To obtain this status, employers cannot make significant changes to
their plans that reduce benefits or increase employee cost.
One
in four covered workers (23 percent) are in plans that changed their
cost-sharing requirements for preventive services as a result of a
requirement of the health reform law that non-grandfathered plans
provide certain preventive benefits without cost sharing. In addition,
31 percent of covered workers are in plans that changed the list of
preventive services due to health reform.
Other findings from the study include:
- Worker-only coverage. Premiums for worker-only health coverage
increased 8 percent in 2011 to reach $5,429 annually. Workers on
average pay $921 toward this coverage.
- Offer rate. The
share of firms offering health insurance to their workers is 60 percent
this year, comparable to the levels in 2009 and earlier years. Last
year’s survey found an unexplained sharp increase in the share of the
smallest firms (3-9 workers) offering coverage, boosting the overall
offer rate; this year’s results suggest that the one-year bump did not
reflect a change in the long-term trend.
- Cost-sharing for
office visits and drugs. Covered workers facing copayments for
in-network physician office visits on average pay $22 for primary care
and $32 for specialty care. For covered workers with three- and
four-tier drug plans, average copayments are $10 for generic drugs, $29
for preferred brand-name drugs, $49 for non-preferred brand-name drugs,
and $91 for specialty drugs.
- Retiree health benefits.
Among large firms (200 or more workers), about one in four (26 percent)
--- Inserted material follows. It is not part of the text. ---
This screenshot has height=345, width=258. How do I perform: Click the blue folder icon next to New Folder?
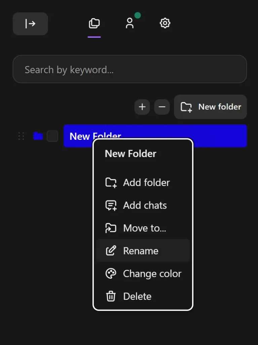[38, 136]
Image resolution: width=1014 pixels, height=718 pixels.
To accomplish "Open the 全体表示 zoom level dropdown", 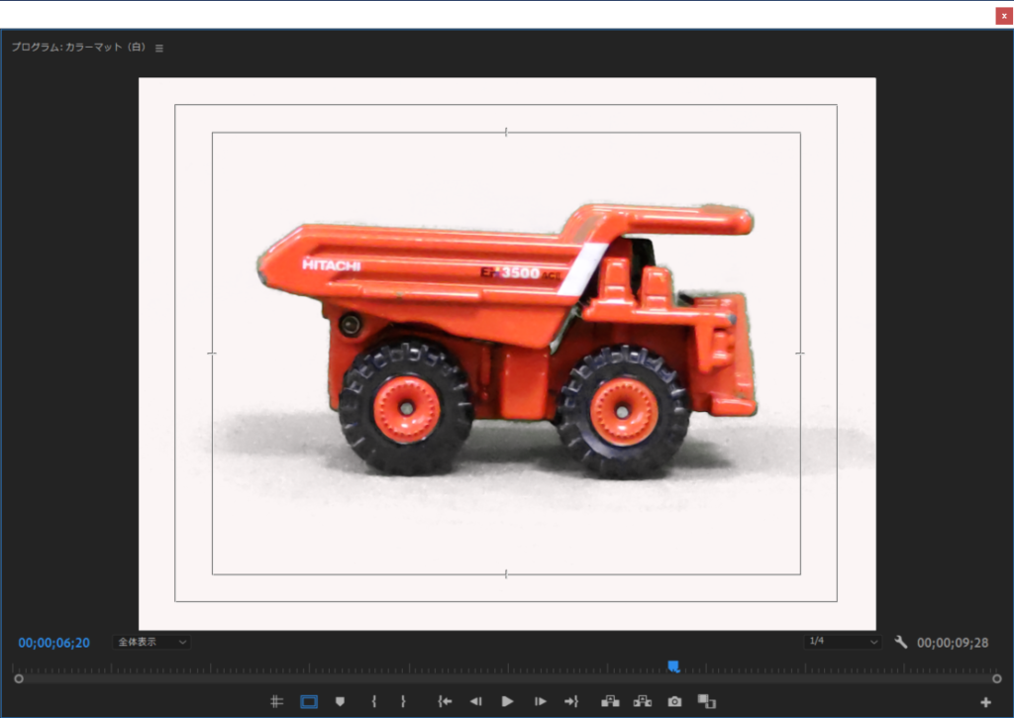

offer retiree health benefits in 2011, unchanged from last year and down
significantly from 32 percent in 2007.
Full survey results are available online at http://ehbs.kff.org.
Now
in its 13th year, the survey is a joint project of the Kaiser Family
Foundation and the Health Research & Educational Trust. The survey
was conducted between January and May of 2011 and included 3,184
randomly selected, non-federal public and private firms with three or
more employees (2,088 of which responded to the full survey and 1,096 of
which responded to a single question about offering coverage). A
research team at Kaiser and HRET conducted and analyzed the survey, led
by Kaiser’s Gary Claxton and including researchers at the NORC at the
University of Chicago (working on the project under contract to HRET).